Zimbabwe’s telecoms industry has struggled as hard-pressed consumers cut down on telecommunication budgets to focus on basic commodities.
“Our headline tariffs were last reviewed in August 2020,” chairman James Myers said Friday in a commentary accompanying the firm’s financial results for the year ended February 28, 2021.
“Given the inflationary pressures experienced, we believe that another tariff review is due in order for the sector to remain viable.

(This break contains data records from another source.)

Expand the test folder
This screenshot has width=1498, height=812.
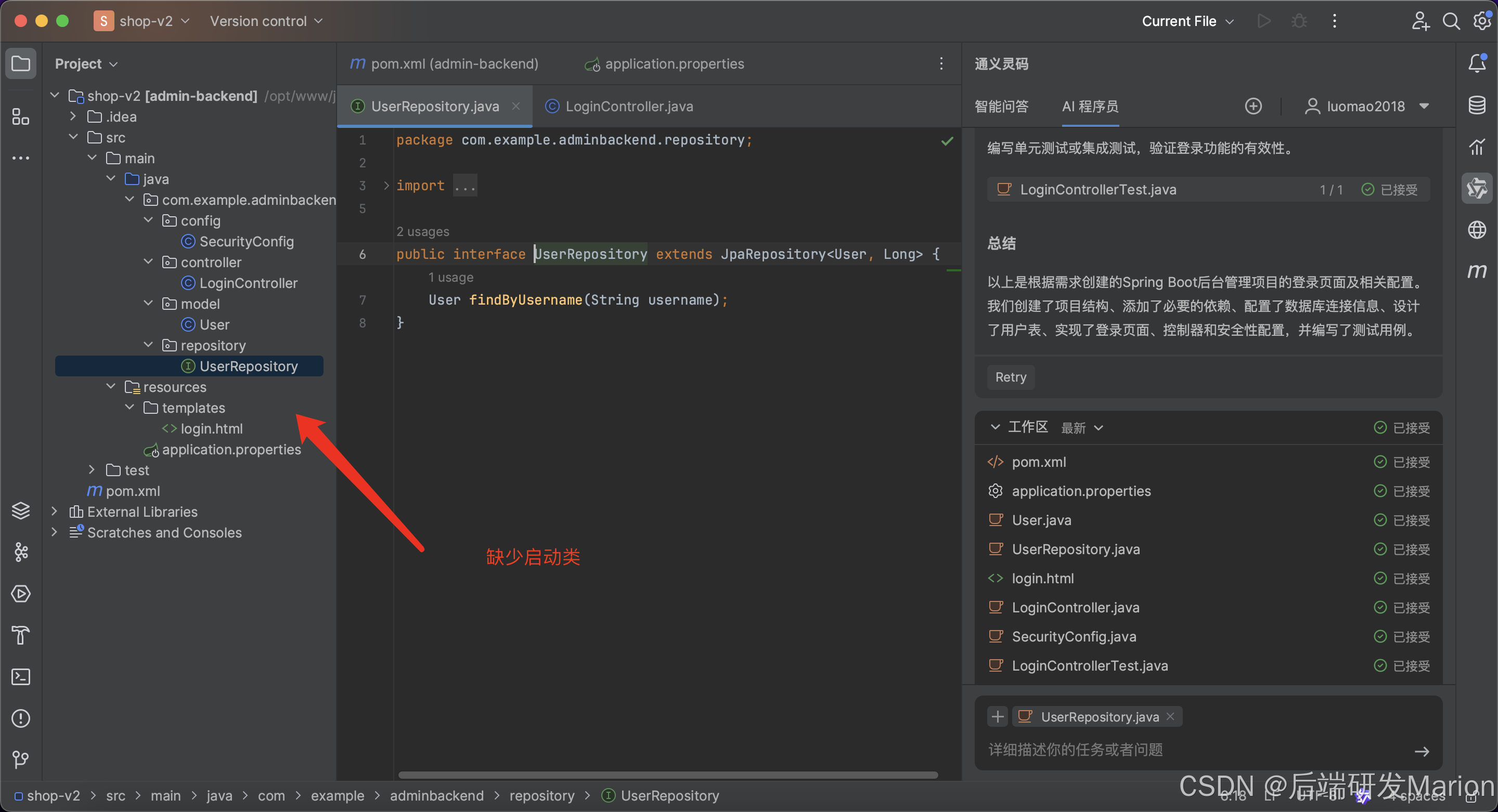92,469
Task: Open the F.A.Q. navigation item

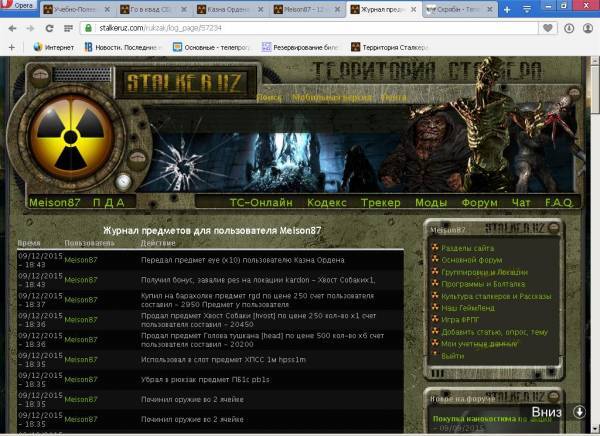Action: point(558,202)

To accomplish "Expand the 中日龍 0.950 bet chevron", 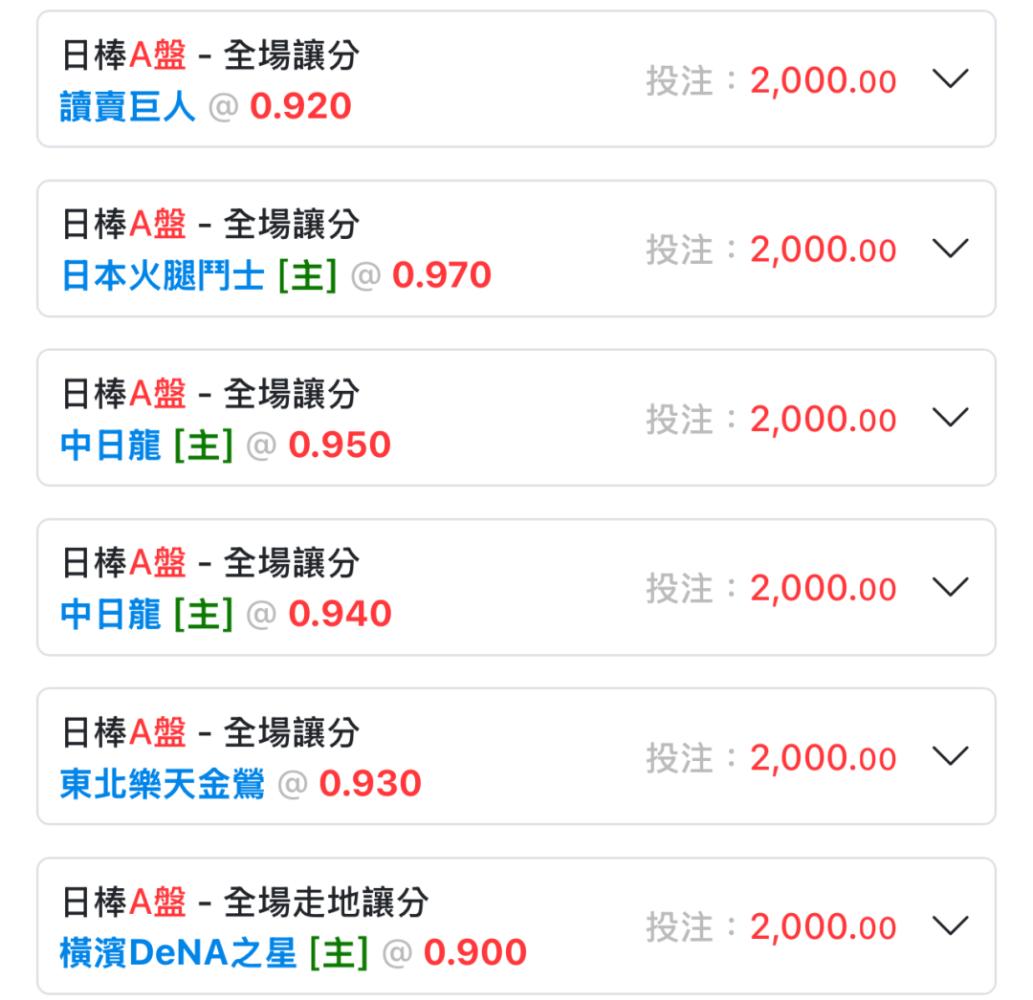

All our pricing is determined by the regulator using given cost inputs.
“The timely adjustment of tariffs, using the telecommunications pricing index, is critical to our continued viability as a business.”
The calls for a tariffs hike comes at a time consumers are complaining about high data costs amid a depressed economy and shrinking wages.
However, for Econet, increased tariffs would mitigate against shortages of foreign currency, said by Myers to have hampered operations.
“Foreign currency availability continues to be the biggest hurdle facing the company,” he said.
“This has constrained our ability to provide adequate capacity to our customers.
“The company has encountered operational challenges to meet its capacity enhancement and routine maintenance requirements.
“We remain hopeful that the improvements in foreign currency availability due to interventions by the fiscal and monetary authorities will improve this situation in the foreseeable future.”
Zimbabwe’s largest mobile phone network operators overturned a $5,7 billion loss during the year ended February 28, 2020 to report a $836,52 million profit during the period under review.
Profitability was enhanced by an increase in revenues to $35 billion during the review period, from $28,53 billion in 2020.
“Our earnings per share increased from a loss of 237 cents per share to a positive earnings per share of 35 cents,” Myers said.
“Our cash flow remains positive and we continue to manage our cash position prudently in light of the challenging operating environment.
“Our balance sheet is bolstered by our investment, of about 7% of Liquid Telecommunications Jersey (LTJ), a Pan-African fibre operator, which is now valued at US$ 145 million.”
The value of Econet’s assets increased to $66,8 billion during the period under review, from $66,06 billion in 2020.
“As we transform our business to a digital services provider from being primarily a communications service provider, we aim to develop resilient business models that are relevant to our customers and our operating environment,” Myers said.
“Our services are gradually changing as we pivot the business to the new realities that we see emerging, as consumers demand a different digital experience as the world evolves and technology changes to cater for the new needs and expectations of our society.”
He said Econet believed that it would play a part in the resurgence of Zimbabwe’s economy through providing world class services to support the enhanced growth and digitalisation of the economy.